— START OF Entries provided —
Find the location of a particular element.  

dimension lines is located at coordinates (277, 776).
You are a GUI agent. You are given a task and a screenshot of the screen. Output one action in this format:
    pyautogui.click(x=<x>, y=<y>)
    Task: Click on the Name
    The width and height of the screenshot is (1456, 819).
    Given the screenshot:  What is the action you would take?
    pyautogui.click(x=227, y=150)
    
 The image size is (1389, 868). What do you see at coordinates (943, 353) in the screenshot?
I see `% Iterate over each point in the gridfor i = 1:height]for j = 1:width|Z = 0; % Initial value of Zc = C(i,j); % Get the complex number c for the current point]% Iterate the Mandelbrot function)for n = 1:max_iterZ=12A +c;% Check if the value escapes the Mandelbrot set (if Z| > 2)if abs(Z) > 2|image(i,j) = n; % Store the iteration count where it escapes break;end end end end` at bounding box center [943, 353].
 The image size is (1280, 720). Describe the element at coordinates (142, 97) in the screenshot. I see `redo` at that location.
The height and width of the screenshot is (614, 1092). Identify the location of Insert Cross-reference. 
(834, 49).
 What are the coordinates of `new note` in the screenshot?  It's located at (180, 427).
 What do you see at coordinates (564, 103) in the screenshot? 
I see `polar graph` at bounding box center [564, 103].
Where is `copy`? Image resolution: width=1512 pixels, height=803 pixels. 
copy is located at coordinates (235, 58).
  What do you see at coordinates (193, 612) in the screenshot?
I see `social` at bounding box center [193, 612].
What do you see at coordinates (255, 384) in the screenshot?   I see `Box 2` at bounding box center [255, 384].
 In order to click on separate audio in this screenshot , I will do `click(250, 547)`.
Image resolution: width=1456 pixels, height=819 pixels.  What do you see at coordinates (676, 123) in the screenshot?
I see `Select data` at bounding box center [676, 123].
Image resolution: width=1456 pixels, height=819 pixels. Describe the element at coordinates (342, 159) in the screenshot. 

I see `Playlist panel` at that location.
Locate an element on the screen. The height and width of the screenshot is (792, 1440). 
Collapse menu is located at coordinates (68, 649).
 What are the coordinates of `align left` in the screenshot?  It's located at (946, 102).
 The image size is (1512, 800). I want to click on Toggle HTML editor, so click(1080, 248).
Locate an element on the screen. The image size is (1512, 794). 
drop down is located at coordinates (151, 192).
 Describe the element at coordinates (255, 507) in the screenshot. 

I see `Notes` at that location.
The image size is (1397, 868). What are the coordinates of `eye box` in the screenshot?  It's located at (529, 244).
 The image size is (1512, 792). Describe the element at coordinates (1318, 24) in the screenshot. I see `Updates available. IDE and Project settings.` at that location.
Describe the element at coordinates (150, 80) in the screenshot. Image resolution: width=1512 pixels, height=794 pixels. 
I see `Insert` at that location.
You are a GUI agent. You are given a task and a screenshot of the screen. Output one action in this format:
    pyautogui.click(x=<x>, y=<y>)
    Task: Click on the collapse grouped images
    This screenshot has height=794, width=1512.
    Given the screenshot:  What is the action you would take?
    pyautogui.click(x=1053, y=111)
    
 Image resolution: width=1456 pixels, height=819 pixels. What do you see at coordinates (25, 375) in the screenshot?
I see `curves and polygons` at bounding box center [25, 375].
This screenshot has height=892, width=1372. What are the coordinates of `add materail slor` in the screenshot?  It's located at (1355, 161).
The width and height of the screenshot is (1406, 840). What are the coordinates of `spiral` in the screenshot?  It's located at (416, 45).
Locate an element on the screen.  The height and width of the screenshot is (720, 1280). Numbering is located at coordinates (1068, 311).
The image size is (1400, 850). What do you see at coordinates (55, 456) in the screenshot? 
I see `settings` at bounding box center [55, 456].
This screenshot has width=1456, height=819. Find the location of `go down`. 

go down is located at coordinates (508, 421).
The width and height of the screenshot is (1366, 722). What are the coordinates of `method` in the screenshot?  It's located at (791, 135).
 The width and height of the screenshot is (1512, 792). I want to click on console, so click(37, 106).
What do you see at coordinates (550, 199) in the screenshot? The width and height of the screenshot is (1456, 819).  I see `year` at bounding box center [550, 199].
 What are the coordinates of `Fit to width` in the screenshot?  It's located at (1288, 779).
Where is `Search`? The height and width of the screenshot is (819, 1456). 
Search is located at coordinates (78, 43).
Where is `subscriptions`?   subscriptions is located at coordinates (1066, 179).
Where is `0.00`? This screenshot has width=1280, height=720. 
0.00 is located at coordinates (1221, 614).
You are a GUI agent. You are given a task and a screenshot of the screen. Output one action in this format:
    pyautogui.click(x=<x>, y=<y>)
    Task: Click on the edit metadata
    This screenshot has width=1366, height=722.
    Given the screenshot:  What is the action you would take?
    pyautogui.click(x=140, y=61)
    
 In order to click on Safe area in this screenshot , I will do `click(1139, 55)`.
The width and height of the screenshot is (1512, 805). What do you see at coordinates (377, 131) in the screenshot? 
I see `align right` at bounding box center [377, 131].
— END OF Entries provided —
Please turn every line of the material above into a numbered list, leaving out the blank lines.

1. Find the location of a particular element.  
2. dimension lines is located at coordinates (277, 776).
3. You are a GUI agent. You are given a task and a screenshot of the screen. Output one action in this format:
4.     pyautogui.click(x=<x>, y=<y>)
5.     Task: Click on the Name
6.     The width and height of the screenshot is (1456, 819).
7.     Given the screenshot:  What is the action you would take?
8.     pyautogui.click(x=227, y=150)
9.  The image size is (1389, 868). What do you see at coordinates (943, 353) in the screenshot?
10. I see `% Iterate over each point in the gridfor i = 1:height]for j = 1:width|Z = 0; % Initial value of Zc = C(i,j); % Get the complex number c for the current point]% Iterate the Mandelbrot function)for n = 1:max_iterZ=12A +c;% Check if the value escapes the Mandelbrot set (if Z| > 2)if abs(Z) > 2|image(i,j) = n; % Store the iteration count where it escapes break;end end end end` at bounding box center [943, 353].
11.  The image size is (1280, 720). Describe the element at coordinates (142, 97) in the screenshot. I see `redo` at that location.
12. The height and width of the screenshot is (614, 1092). Identify the location of Insert Cross-reference. 
13. (834, 49).
14.  What are the coordinates of `new note` in the screenshot?  It's located at (180, 427).
15.  What do you see at coordinates (564, 103) in the screenshot? 
16. I see `polar graph` at bounding box center [564, 103].
17. Where is `copy`? Image resolution: width=1512 pixels, height=803 pixels. 
18. copy is located at coordinates (235, 58).
19.   What do you see at coordinates (193, 612) in the screenshot?
20. I see `social` at bounding box center [193, 612].
21. What do you see at coordinates (255, 384) in the screenshot?   I see `Box 2` at bounding box center [255, 384].
22.  In order to click on separate audio in this screenshot , I will do `click(250, 547)`.
23. Image resolution: width=1456 pixels, height=819 pixels.  What do you see at coordinates (676, 123) in the screenshot?
24. I see `Select data` at bounding box center [676, 123].
25. Image resolution: width=1456 pixels, height=819 pixels. Describe the element at coordinates (342, 159) in the screenshot. 
26. I see `Playlist panel` at that location.
27. Locate an element on the screen. The height and width of the screenshot is (792, 1440). 
28. Collapse menu is located at coordinates (68, 649).
29.  What are the coordinates of `align left` in the screenshot?  It's located at (946, 102).
30.  The image size is (1512, 800). I want to click on Toggle HTML editor, so click(1080, 248).
31. Locate an element on the screen. The image size is (1512, 794). 
32. drop down is located at coordinates (151, 192).
33.  Describe the element at coordinates (255, 507) in the screenshot. 
34. I see `Notes` at that location.
35. The image size is (1397, 868). What are the coordinates of `eye box` in the screenshot?  It's located at (529, 244).
36.  The image size is (1512, 792). Describe the element at coordinates (1318, 24) in the screenshot. I see `Updates available. IDE and Project settings.` at that location.
37. Describe the element at coordinates (150, 80) in the screenshot. Image resolution: width=1512 pixels, height=794 pixels. 
38. I see `Insert` at that location.
39. You are a GUI agent. You are given a task and a screenshot of the screen. Output one action in this format:
40.     pyautogui.click(x=<x>, y=<y>)
41.     Task: Click on the collapse grouped images
42.     This screenshot has height=794, width=1512.
43.     Given the screenshot:  What is the action you would take?
44.     pyautogui.click(x=1053, y=111)
45.  Image resolution: width=1456 pixels, height=819 pixels. What do you see at coordinates (25, 375) in the screenshot?
46. I see `curves and polygons` at bounding box center [25, 375].
47. This screenshot has height=892, width=1372. What are the coordinates of `add materail slor` in the screenshot?  It's located at (1355, 161).
48. The width and height of the screenshot is (1406, 840). What are the coordinates of `spiral` in the screenshot?  It's located at (416, 45).
49. Locate an element on the screen.  The height and width of the screenshot is (720, 1280). Numbering is located at coordinates (1068, 311).
50. The image size is (1400, 850). What do you see at coordinates (55, 456) in the screenshot? 
51. I see `settings` at bounding box center [55, 456].
52. This screenshot has width=1456, height=819. Find the location of `go down`. 
53. go down is located at coordinates (508, 421).
54. The width and height of the screenshot is (1366, 722). What are the coordinates of `method` in the screenshot?  It's located at (791, 135).
55.  The width and height of the screenshot is (1512, 792). I want to click on console, so click(37, 106).
56. What do you see at coordinates (550, 199) in the screenshot? The width and height of the screenshot is (1456, 819).  I see `year` at bounding box center [550, 199].
57.  What are the coordinates of `Fit to width` in the screenshot?  It's located at (1288, 779).
58. Where is `Search`? The height and width of the screenshot is (819, 1456). 
59. Search is located at coordinates (78, 43).
60. Where is `subscriptions`?   subscriptions is located at coordinates (1066, 179).
61. Where is `0.00`? This screenshot has width=1280, height=720. 
62. 0.00 is located at coordinates (1221, 614).
63. You are a GUI agent. You are given a task and a screenshot of the screen. Output one action in this format:
64.     pyautogui.click(x=<x>, y=<y>)
65.     Task: Click on the edit metadata
66.     This screenshot has width=1366, height=722.
67.     Given the screenshot:  What is the action you would take?
68.     pyautogui.click(x=140, y=61)
69.  In order to click on Safe area in this screenshot , I will do `click(1139, 55)`.
70. The width and height of the screenshot is (1512, 805). What do you see at coordinates (377, 131) in the screenshot? 
71. I see `align right` at bounding box center [377, 131].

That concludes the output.